The Way of St. James is the pilgrimage to the Cathedral of Santiago de Compostela in northwestern Spain. It ranks along with Rome and Jerusalem as one of Christendom’s great pilgrim destinations.
By the 12th century, the Camino had become a rather organized affair and what is widely regarded as the world’s first travel guide, the Codex Calixtinus from around 1140, provided the would-be pilgrim with the rudiments of what he or she would need to know while en route; advice for pilgrims, informing them where they should stop, relics and sanctuaries they should visit, bad food they should be wary of and commercial scams, including in the author’s opinion, other churches who claimed to hold relics of St.
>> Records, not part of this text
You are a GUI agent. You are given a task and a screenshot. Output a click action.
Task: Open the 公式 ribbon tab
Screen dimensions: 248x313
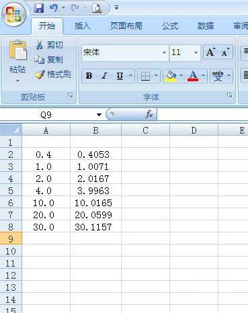[170, 26]
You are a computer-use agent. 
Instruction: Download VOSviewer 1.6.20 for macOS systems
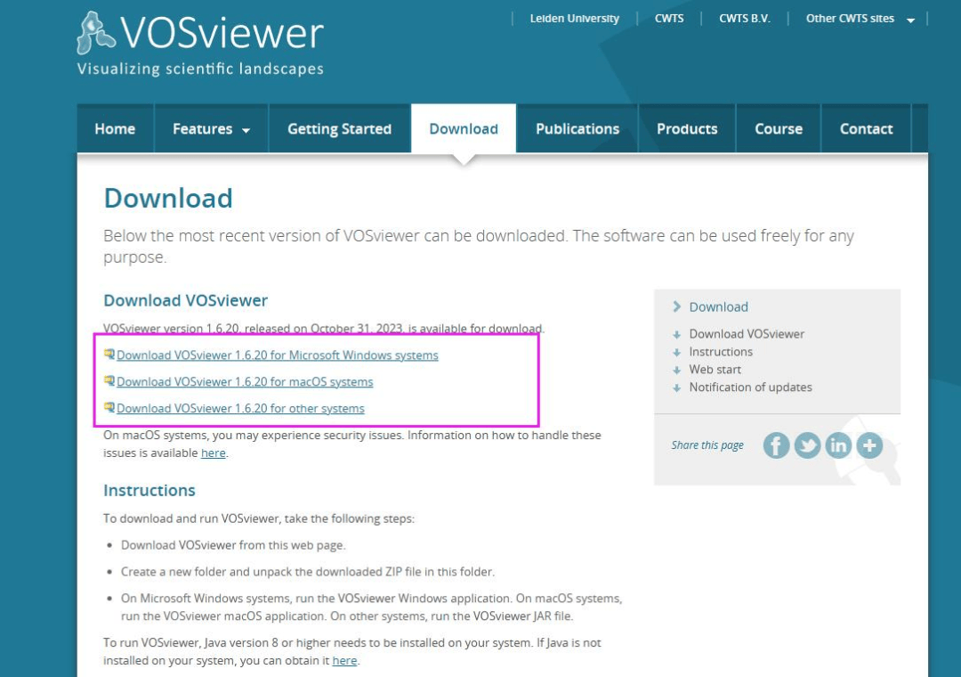(x=245, y=382)
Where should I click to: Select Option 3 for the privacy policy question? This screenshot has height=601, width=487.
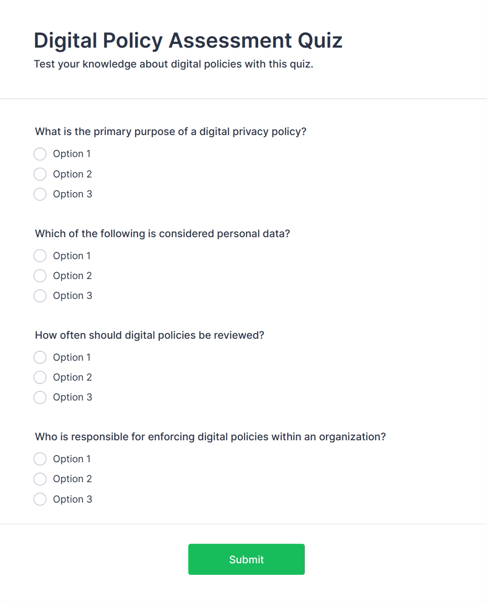coord(40,194)
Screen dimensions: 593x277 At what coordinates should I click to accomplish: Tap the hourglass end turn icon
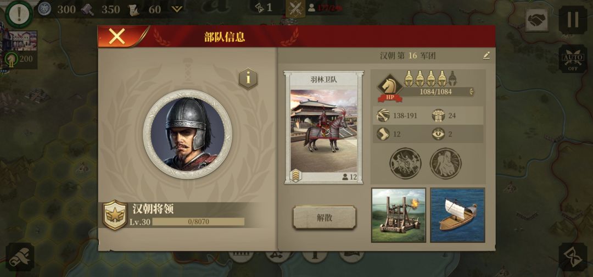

James. The book provides a valuable insight into the life of the 12th-century pilgrim.
By the 12th and 13th centuries, half a million pilgrims made their way to and across northern Spain and back each year. Local kings and clergy built hospitals, hostels, roads and bridges to accommodate them. The Knights Templar patrolled the Camino, providing protection, places of hospitality, healing and worship, as well as a banking system that became one source of their fabled wealth.
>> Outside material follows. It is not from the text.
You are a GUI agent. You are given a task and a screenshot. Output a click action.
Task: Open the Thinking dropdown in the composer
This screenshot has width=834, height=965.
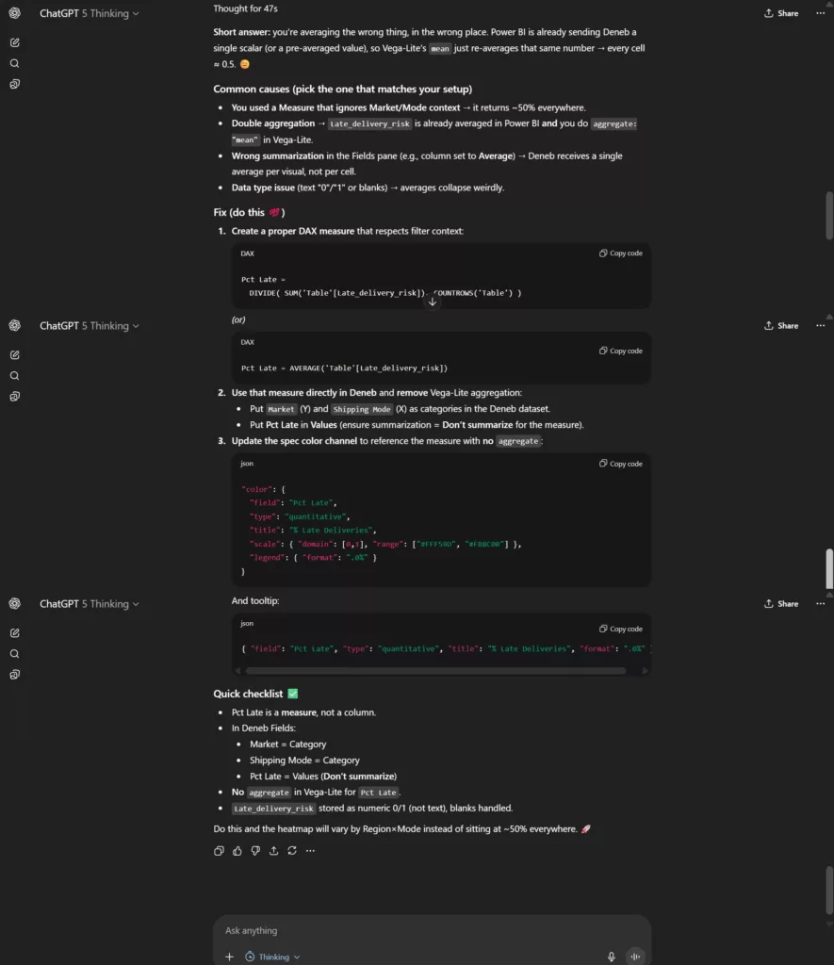click(x=272, y=957)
There is evidence of a pre-christian route, the celts used this route across northern Spain, to Finisterre, the end of the world. For them, watching the sun set over the endless waters was a spiritual experience.
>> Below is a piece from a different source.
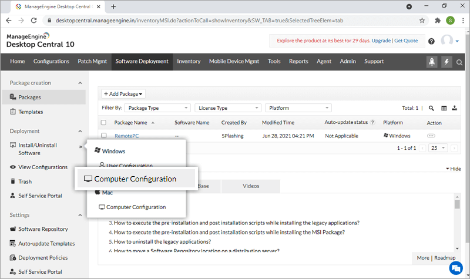This screenshot has height=279, width=470.
Task: Click the help panel vertical scrollbar
Action: point(457,226)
Some of it winds its way over the remains of pavement laid down by the Romans two millennia ago, they built infrastructure, including a road from Bordeaux in modern France to Astorga in northwest Spain, to mine the area’s gold and silver. Some of the original road remains on today’s Camino.
A combination of the Protestant Reformation initiated by Martin Luther around 1520, the Enlightenment and European wars gradually suppressed the Camino. In the 17th century Louis XIV of France forbade his subjects from going to Santiago in order to stop trade with Spain. The Camino fell into disfavour but was never abandoned.
The European Union has designated a network of four pilgrimage routes in northern Spain in 1993. The network of routes represent 1500 kilometres, and includes historical sites, cathedrals, churches, monasteries, hostels, bridges and natural landscapes. Pilgrimages were an essential part of European culture and spiritual life during the Middle Ages. Along the route pilgrims were provided with everything they needed to ensure their physical and spiritual well-being. The route contributed to the economic and social development of the towns along the way, and the movement of large numbers of visitors contributed to the two-way exchange of cultural advances between the Iberian Peninsula and the rest of Europe.
Now, after centuries of slumber, the Camino is alive with upward of 250,000 pilgrims—and growing—yearly.